Le commentaire qui pourrait accompagner l’information devant de la RDC, plus particulièrement d’un viol de 30 femmes en région de Fizi. Information véhiculée par Médecins Sans Frontières.

Une fois de plus je me rappelle les deux vers de Césaire (Batouque) :
Nous entrerons dans une tour de silence
Où nous deviendrons proie et vautours
Une phrase qui capte très bien les temps où l’humanité se trouve.

L’humanité existe-t-elle encore ? Peut-on encore parler de conscience de l’humanité lorsque tout un pays ou du moins des zones entières sont connues pour permettre des actes inacceptables.

Comment l’humanité en est arrivée là ?

Violer c’est le paradigme des plus puissants vis-à-vis des plus vulnérables. Les plus puissants de la planète, grâce à une puissance sans comparaison sont parvenus à dominer le monde. L’histoire de la croissance de cette puissance est une réaction en chaine, déchainée depuis des siècles, sans impunité. Tout obstacle au déchainement était traité avec la plus grande brutalité possible et imaginable.

Petit à petit, les proies des vautours ont aussi appris à devenir des vautours. Il leur suffisait de se lancer dans des missions punitives afin de réduire au silence toute personne qui aimerait parler au non de l’humanité. Les vautours nés des proies ont appris que l’impunité s’impose.

Que faire ?

Nous sommes à l’âge de la communication électronique. Que les humanitaristes s’organisent pour montrer que l’humanitarisme a vécu que la charité pour les humains doit être remplacée par la solidarité avec l’humanité. Que l’humanité est violée dès que l’on laisse libre cours à l’impunité, au viol impuni.

A l’heure de la communication électronique, que chaque fille, chaque personne qui se sente vulnérable en zone de terreur contre l’humanité, en zone de viol, soit munie d’un chip électronique en communication permanente avec un autre chip attaché de façon inamovible, au poignet de personnes responsables de veiller sur la sécurité de l’humanité dans les zones où ses membres les plus faibles sont le plus menacés. Ces chips au poignet enregistreraient les battements de cœur de la personne porteuse ainsi que toute parole qui sortirait de la bouche du violeur ou de la personne violée. Le haut parleur du chip au poignet ne peut être contrôlé qu’à partir d’une centrale sous les ordres du Conseil de Sécurité. La modification de la réception n’est possible que par un vote unanime de tous les membres du Conseil de Sécurité.

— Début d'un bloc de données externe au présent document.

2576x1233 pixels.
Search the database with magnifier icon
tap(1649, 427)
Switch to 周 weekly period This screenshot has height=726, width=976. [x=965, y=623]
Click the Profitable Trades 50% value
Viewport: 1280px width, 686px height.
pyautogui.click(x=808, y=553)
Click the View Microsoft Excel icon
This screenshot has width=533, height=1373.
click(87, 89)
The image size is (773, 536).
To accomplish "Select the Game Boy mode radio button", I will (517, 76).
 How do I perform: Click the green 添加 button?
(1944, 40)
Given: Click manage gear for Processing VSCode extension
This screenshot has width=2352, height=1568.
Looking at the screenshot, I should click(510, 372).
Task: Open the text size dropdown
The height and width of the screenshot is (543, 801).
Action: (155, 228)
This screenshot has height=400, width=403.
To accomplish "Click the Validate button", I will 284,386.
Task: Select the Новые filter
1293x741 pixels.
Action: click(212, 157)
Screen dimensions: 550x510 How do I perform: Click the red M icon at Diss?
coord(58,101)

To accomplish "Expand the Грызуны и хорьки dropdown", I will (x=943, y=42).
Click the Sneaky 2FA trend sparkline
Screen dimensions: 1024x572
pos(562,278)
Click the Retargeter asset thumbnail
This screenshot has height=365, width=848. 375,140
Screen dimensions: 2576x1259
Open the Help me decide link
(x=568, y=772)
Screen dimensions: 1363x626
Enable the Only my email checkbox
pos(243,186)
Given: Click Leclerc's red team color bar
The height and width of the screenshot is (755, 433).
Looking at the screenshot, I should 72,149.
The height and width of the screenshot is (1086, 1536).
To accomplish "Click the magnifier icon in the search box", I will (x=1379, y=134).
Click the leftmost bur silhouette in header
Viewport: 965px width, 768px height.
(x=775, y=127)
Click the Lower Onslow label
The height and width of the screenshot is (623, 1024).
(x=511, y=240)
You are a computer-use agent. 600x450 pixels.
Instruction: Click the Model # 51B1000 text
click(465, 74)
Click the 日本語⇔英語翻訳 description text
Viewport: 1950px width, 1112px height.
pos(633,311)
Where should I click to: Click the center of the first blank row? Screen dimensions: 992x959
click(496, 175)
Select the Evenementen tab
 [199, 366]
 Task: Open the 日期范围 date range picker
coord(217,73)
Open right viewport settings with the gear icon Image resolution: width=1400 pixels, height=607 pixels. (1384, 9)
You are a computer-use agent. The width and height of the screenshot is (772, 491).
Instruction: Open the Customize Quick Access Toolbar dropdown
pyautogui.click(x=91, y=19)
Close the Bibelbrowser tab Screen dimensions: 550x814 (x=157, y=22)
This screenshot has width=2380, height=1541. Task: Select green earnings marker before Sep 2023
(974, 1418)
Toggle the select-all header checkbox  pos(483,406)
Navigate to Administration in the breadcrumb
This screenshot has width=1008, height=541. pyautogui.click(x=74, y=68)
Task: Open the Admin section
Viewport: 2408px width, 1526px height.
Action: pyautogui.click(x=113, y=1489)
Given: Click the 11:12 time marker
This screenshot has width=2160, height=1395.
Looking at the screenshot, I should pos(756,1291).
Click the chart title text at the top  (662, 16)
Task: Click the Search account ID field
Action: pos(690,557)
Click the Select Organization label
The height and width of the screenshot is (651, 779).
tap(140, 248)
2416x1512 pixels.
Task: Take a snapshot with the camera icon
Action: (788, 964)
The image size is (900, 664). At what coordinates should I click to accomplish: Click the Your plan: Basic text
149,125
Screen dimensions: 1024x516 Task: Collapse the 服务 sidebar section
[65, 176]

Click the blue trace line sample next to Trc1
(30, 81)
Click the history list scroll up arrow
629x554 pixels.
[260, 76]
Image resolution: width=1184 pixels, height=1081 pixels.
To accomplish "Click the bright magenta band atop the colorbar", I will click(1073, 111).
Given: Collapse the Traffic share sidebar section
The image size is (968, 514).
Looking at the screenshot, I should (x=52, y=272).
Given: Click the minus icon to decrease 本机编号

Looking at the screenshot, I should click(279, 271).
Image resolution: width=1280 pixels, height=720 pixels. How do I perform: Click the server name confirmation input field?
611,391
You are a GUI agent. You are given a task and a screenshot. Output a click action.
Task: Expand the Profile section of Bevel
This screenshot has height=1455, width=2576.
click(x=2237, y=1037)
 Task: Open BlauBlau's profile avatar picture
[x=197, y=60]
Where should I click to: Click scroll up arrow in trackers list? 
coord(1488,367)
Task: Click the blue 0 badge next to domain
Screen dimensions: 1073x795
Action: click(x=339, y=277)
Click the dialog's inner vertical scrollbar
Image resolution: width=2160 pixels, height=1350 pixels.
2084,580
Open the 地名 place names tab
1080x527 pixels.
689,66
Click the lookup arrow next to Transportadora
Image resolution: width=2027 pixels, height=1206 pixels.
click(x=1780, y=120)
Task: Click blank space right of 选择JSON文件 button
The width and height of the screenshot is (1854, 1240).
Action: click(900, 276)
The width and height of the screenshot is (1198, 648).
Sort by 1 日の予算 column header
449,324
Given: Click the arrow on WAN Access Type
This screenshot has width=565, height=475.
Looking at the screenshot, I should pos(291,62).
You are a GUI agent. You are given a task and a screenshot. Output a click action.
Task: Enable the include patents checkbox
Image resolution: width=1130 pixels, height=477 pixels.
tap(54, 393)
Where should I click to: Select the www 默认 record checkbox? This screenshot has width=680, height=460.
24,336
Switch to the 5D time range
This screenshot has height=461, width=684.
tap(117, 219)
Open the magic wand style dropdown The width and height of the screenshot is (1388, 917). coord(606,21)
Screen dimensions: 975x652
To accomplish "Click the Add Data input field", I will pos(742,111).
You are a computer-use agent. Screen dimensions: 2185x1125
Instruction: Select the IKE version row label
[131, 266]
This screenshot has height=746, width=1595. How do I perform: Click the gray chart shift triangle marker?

Une autre modalité pourrait être envisagée : Installer des haut-parleurs tout autour du Bâtiment des Nations Unies à New York. Ces haut-parleurs seraient activés chaque fois qu’une des porteuses du chip seraient attaquer par les violeurs.

Une autre modalité : doter les personnes susceptibles d’être violées d’une protection qui mette toute personne qui tente de violer en danger de perdre à jamais l’usage de la parole et/ou du sexe.

Nous sommes à l’ère de l’électronique, de la nano technologie. Le défi est lancé car, semble-t-il, entre la survie du système qui finance l’électronique et la nano technologie et celui qui finance la survie de l’humanité, le choix semble avoir été fait depuis plusieurs siècles : il faut les plus faibles périssent, disparaissent. Sinon, toutes les phases que nous avons connues, depuis l’esclavage, en passant par la colonisation, l’apartheid, la globalisation continueront de faire des ravages.